Let $\pi = p(C_1)$ (so $p(C_2) = 1-\pi$) and suppose that we have a data set $(\mathbf{x}_n, t_n)$ for $n=1,\ldots,N$, where $t_n = 1$ if $\mathbf{x}_n$ is in class $C_1$ and $t_n = 0$ if $\mathbf{x}_n$ is in class $C_2$.

Then the likelihood function is 
$$\prod_{n=1}^N \left[ \pi N(\mathbf{x}_n | \boldsymbol{\mu}_1,\Sigma)\right]^{t_n} \left[ (1-\pi) N(\mathbf{x}_n | \boldsymbol{\mu}_2,\Sigma)\right]^{1-t_n}$$, where $\mathbf{t} = (t_1,\ldots,t_N)^T$.

* Maximizing the log of the likelihood function _w.r.t._ $\pi$, we get $\pi = |C_1|/N$.

* Maximizing the log of the likelihood function _w.r.t._ $\boldsymbol{\mu}_k$, we find that $\boldsymbol{\mu}_k$ is the mean of all instances belong to class $C_k$. 

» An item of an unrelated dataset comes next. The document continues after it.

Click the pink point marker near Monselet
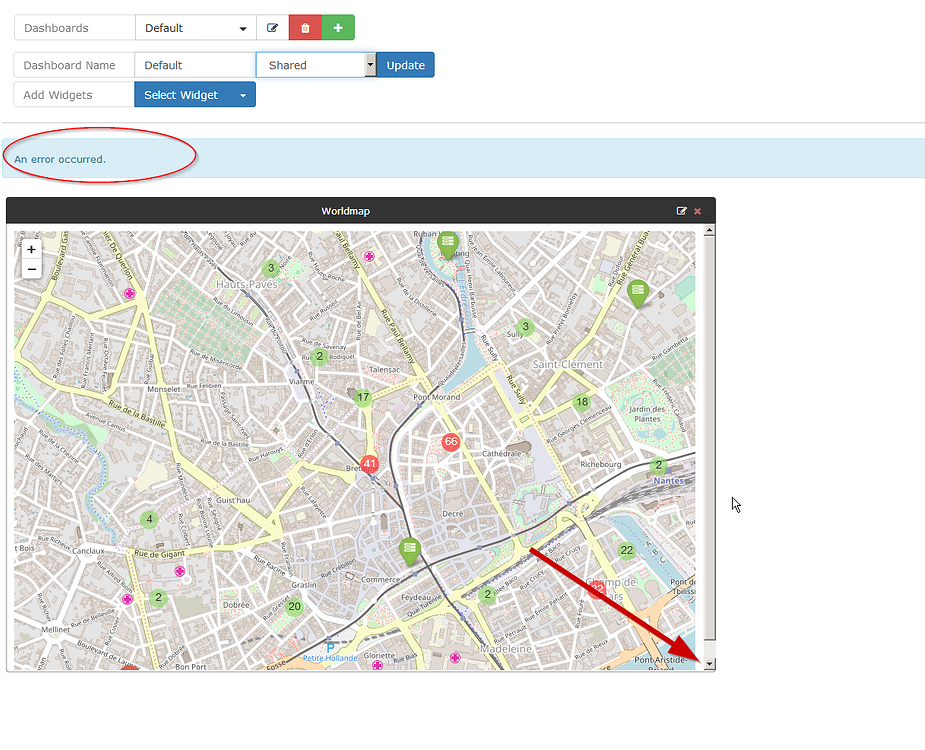The height and width of the screenshot is (750, 925). pos(129,293)
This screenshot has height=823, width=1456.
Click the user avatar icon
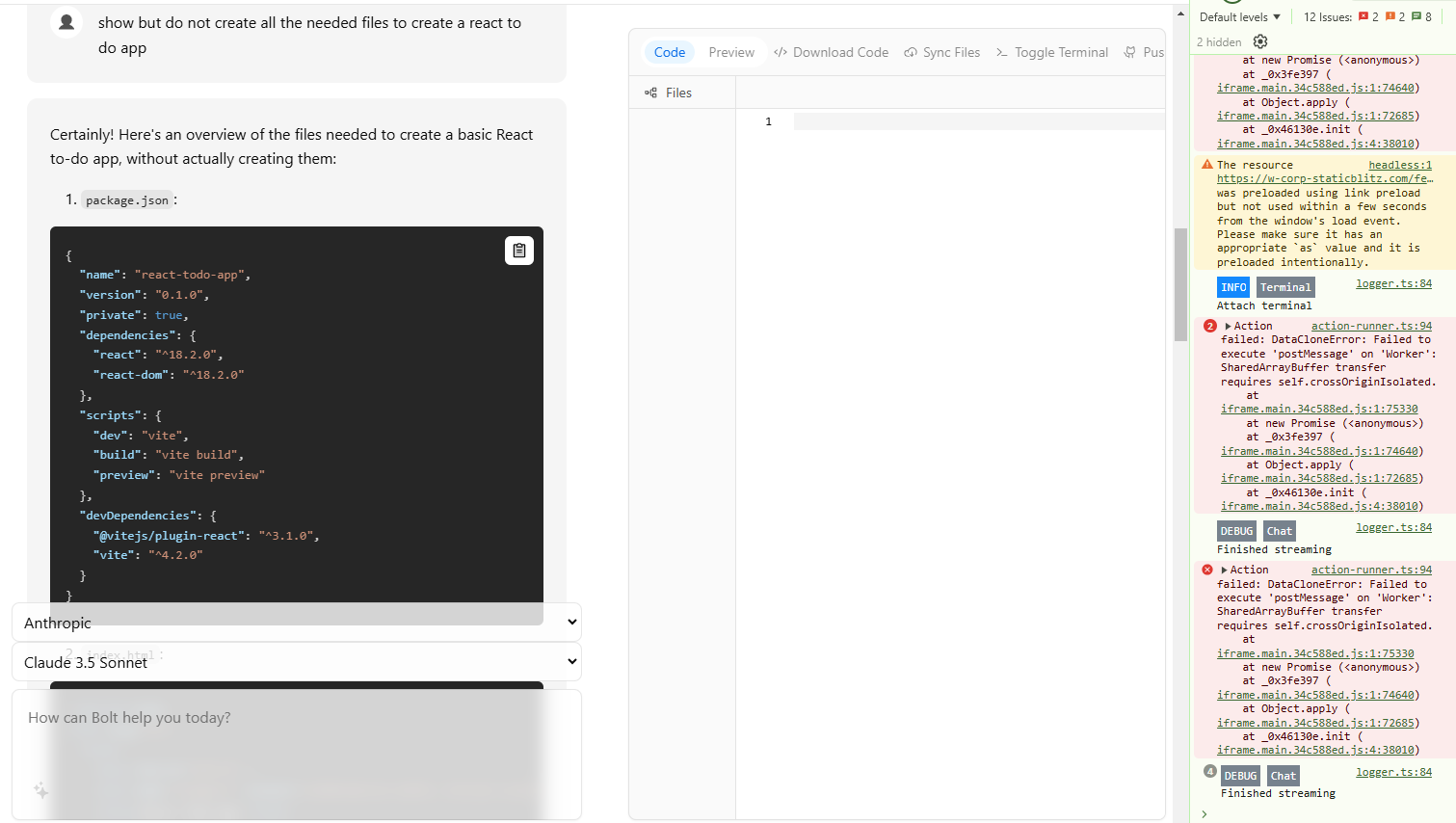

* Maximizing the log of the likelihood function _w.r.t._ $\Sigma$, we get $\Sigma = \sum_{k=1}^2 \frac{|C_k|}{N} \mathbf{S}_k$, where $\mathbf{S}_k = \frac{1}{|C_k|} \sum_{n\in C_k} (\mathbf{x}_n - \boldsymbol{\mu}_k) (\mathbf{x}_n - \boldsymbol{\mu}_k)^T$.

## scikit-learn


```python
from sklearn.discriminant_analysis import LinearDiscriminantAnalysis
from sklearn.discriminant_analysis import QuadraticDiscriminantAnalysis
```

__Linear Discriminant Analysis__: A classifier with a linear decision boundary, generated by fitting class conditional densities to the data and using Bayes’ rule. The model fits a Gaussian density to each class, assuming that all classes share the same covariance matrix. The fitted model can also be used to reduce the dimensionality of the input by projecting it to the most discriminative directions, using the transform method.


__Quadratic Discriminant Analysis__: A classifier with a quadratic decision boundary, generated by fitting class conditional densities to the data and using Bayes’ rule. The model fits a Gaussian density to each class.